3) Ueber Schwefelsäure-Bereitung mittelst Schwefelkies.

Durch die sicilianischen Schwefelzwistigkeiten ist der Preis des Schwefels, ungeachtet der friedlichen Schlichtung, in die Höhe gegangen, so daß man sich in England nach einem wohlfeilem Material umgethan hat. Dieses hat man im irländischen Schwefelkiese gefunden, welcher bereits allgemein zu diesem Zweke verwendet wird. Das Material soll in überschwänglicher Menge vorhanden seyn. Es ist ein glanzloser grauer Stein, der zufällig sehr wenig, stellenweise gar keinen Arsenik enthält. Der Schwefelkies wird in etwa 7 Fuß hohen Schachtöfen von beinahe parallelipideischem Inhalte geröstet. Der Ofen wird durch glühende Schlaken vorgewärmt, dann Kies eingegeben, welcher sich durch die Wärme der Wände entzündet und nun immer fortbrennt. Da der Schwefelkies beim Rösten seine Form nicht ändert, so sinkt er auch nicht zusammen, und man hat deßhalb auf der ganzen Brust des Ofens 4 bis 5 Thüren angebracht, um das Nachsinken durch Stören befördern zu können; die rothgebrannten Steine werden unten herausgescharrt, und oben neue aufgegeben. Die Kammern gehen alle ununterbrochen. Man findet weniger Schwierigkeiten als man vermuthete, und freut sich eines ausländischen Tributes quitt zu seyn.

Die Bleiplatten der Schwefelsäure-Kammern werden häufig ohne Loth zusammengefügt.
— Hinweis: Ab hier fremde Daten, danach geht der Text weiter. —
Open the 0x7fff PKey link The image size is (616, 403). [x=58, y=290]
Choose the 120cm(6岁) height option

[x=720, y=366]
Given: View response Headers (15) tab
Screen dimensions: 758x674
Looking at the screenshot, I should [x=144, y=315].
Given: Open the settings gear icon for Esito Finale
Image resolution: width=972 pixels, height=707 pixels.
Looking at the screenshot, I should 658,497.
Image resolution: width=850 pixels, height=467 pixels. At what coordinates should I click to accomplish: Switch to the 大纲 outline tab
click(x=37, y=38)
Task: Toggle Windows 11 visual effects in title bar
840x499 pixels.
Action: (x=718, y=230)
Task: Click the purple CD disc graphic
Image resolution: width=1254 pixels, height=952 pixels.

Man richtet die Ränder der beiden Platten senkrecht in ungleiche Länge auf, schlägt dann die hervorragende Kante um, nachdem zuvor Bleiweißfarbe in den Zwischenraum gebracht wurde, und biegt noch einmal diese beiden Ränder zu einem halbrunden Wulst mit einem hölzernen Hammer um.

Das Löthen des Bleies mit Blei nach Richemont's Manier (polytechnisches Journal Bd. LXXVII. S. 33.) findet wegen der Kosten und des Zeitverlustes bei den kolossalen englischen Kammern, |107| wo alle Lothstellen nahe an eine Meile betragen, keine Anwendung.